Consumer charity urges tougher crackdown on British energy returns

Citizens Advice, the consumer charity, has urged Britain’s energy regulator to take an even harder stance on the returns energy network companies should be allowed to earn from next year, arguing an additional £1.7bn could be saved from consumers’ bills. In July Ofgem proposed cutting networks’ annual rates of return […]

Citizens Advice, the consumer charity, has urged Britain’s energy regulator to take an even harder stance on the returns energy network companies should be allowed to earn from next year, arguing an additional £1.7bn could be saved from consumers’ bills.

In July Ofgem proposed cutting networks’ annual rates of return nearly in half for the five years from next April to 3.95 per cent, in a move that it claims would save £3.3bn over the period for consumers, who meet the costs of maintaining electricity and gas infrastructure via their energy bills.

But Citizens Advice claimed on Friday that Ofgem was still being too generous in some of its calculations, particularly around the risks involved with network businesses and comparable returns investors could generate if they ploughed their funds into the stock market.

The charity also said the regulator should take into even greater account network companies’ past performance as they have frequently outstripped the regulator’s estimates.

Consumers have no choice over who manages their energy infrastructure so network companies’ returns are regulated over a set period known as a “price control”.

Citizens Advice has become a significant voice in the debate since 2017 when it produced a report claiming network companies were making “eye-watering” profits at the expense of British households.
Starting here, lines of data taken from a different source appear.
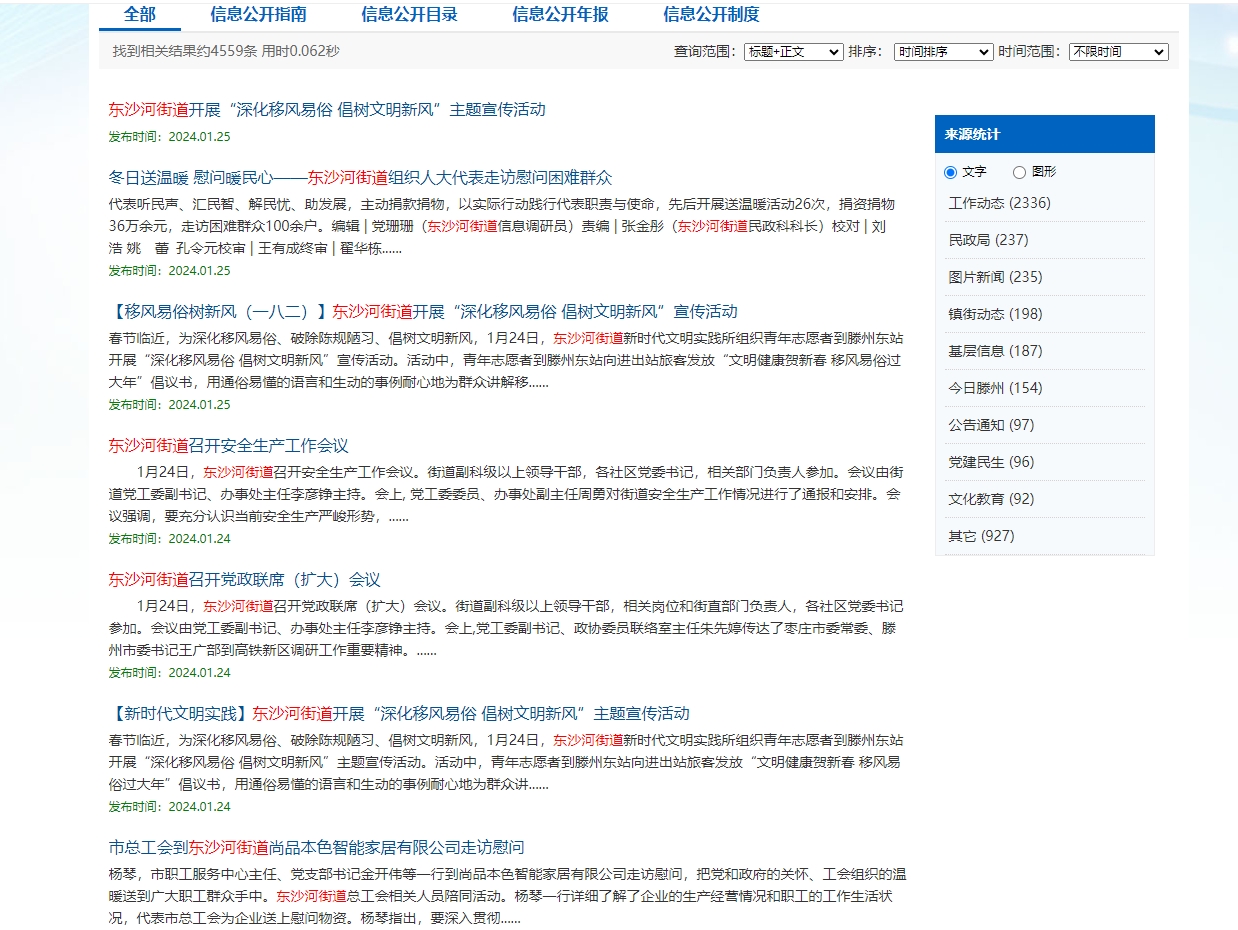Filter by 图片新闻 (235) source
Image resolution: width=1238 pixels, height=930 pixels.
(x=994, y=277)
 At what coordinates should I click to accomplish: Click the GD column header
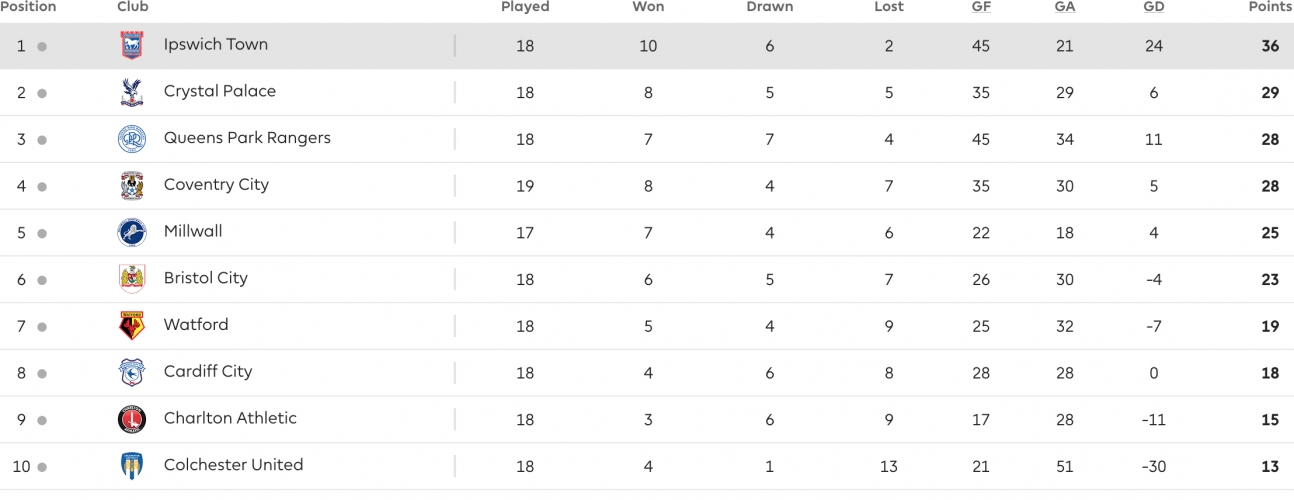pos(1153,7)
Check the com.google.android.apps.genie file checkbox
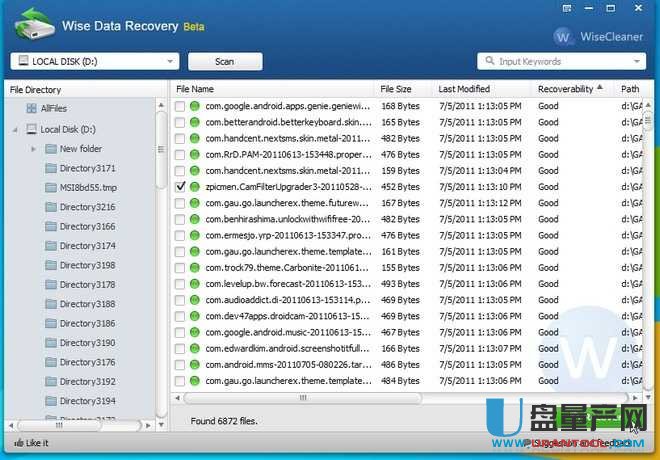The width and height of the screenshot is (660, 460). 180,106
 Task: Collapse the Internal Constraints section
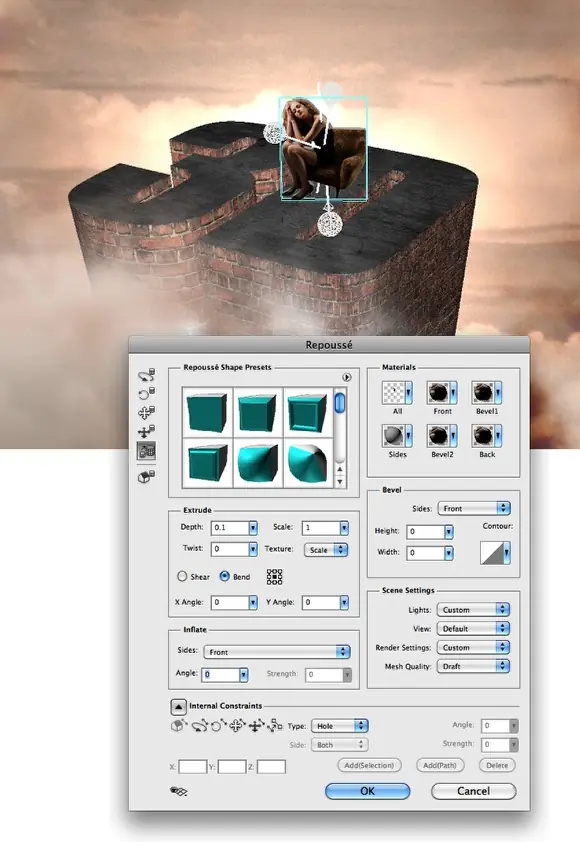tap(178, 707)
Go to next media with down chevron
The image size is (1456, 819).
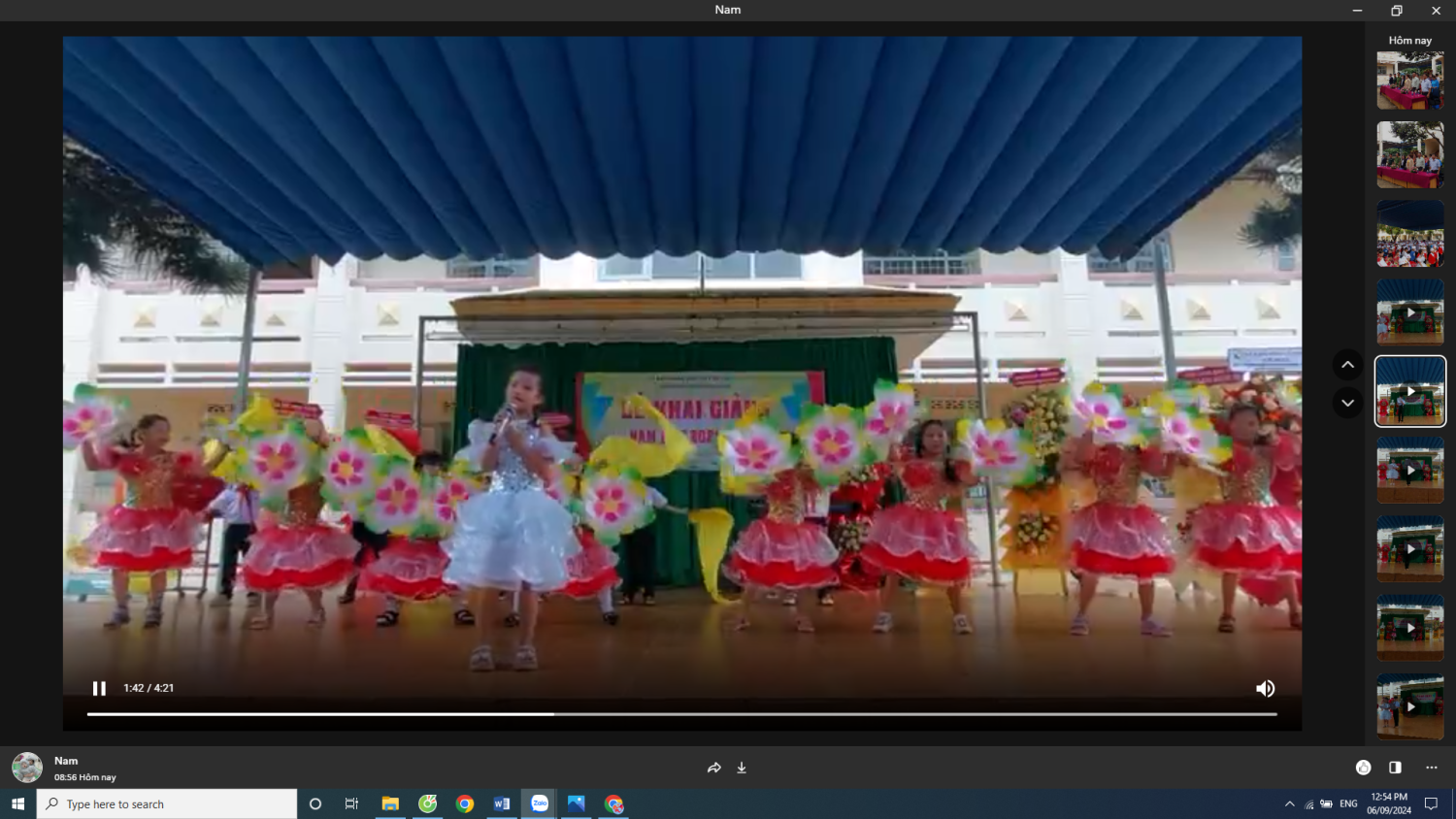point(1347,403)
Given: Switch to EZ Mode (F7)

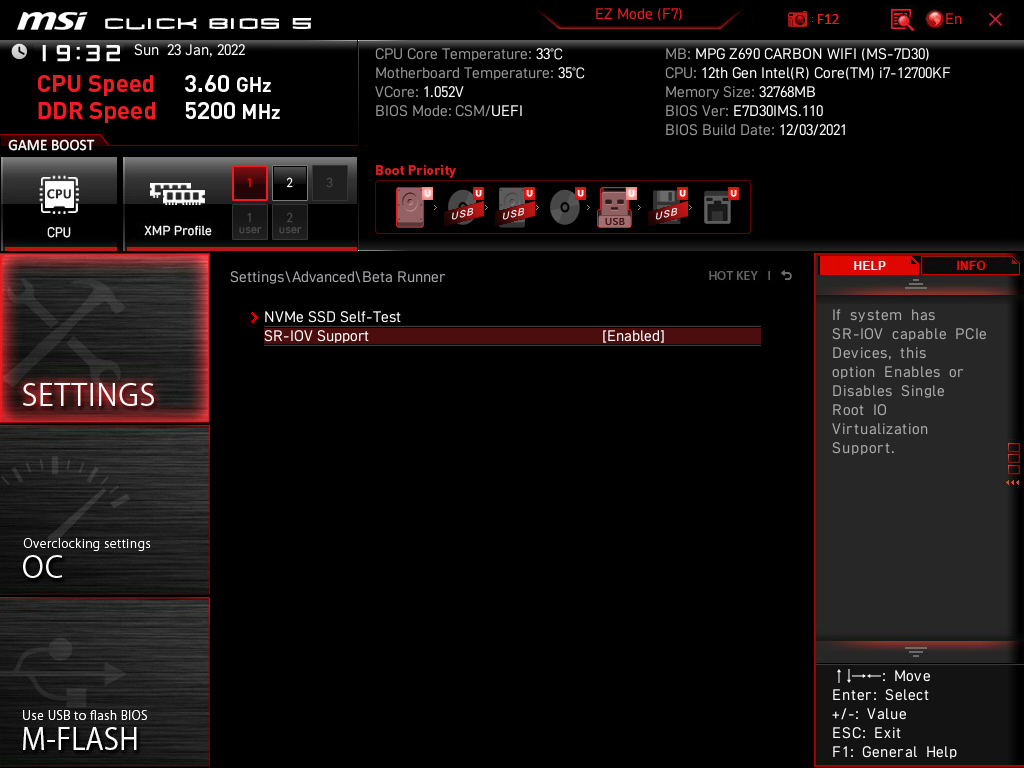Looking at the screenshot, I should (638, 14).
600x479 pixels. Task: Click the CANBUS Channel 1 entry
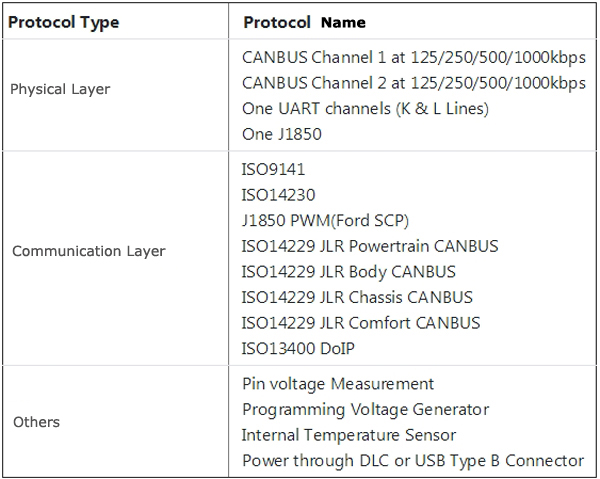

The regulator subsequently promised to take a tougher approach on future price controls, which start next year for owners of national gas and electricity infrastructure, plus local gas grids. The next regulatory period for local electricity networks starts in April 2023.

Citizens Advice’s latest intervention is likely to anger network companies such as National Grid, SSE and ScottishPower who have been lobbying furiously for the regulator to revise its proposals before it makes a final decision in December. In its latest assault, National Grid said on Monday that Ofgem’s proposals were “unacceptable” and would inhibit its ability “to maintain resilient and reliable networks”.

Wales & West Utilities, a local gas company with 7.5m customers, has warned its owner, Hong Kong infrastructure investor CKI, that it risked making “zero cash returns” under Ofgem’s proposals.

Gillian Guy, chief executive of Citizens Advice, acknowledged that networks companies had been “aggressively pushing back against the regulator’s proposals” but claimed: “The only thing really at risk here are the excessive profits these companies have made by overcharging consumers.”

Dame Gillian urged the regulator to “hold its nerve in the face of the significant pressure from the networks and look at whether it can go further”.

Ofgem said it expected “companies to run themselves efficiently and accept lower returns in line with current market conditions”.

But it added it also needed “to balance this with ensuring that Britain’s world class stable regulatory regime attracts the right amount of investment”.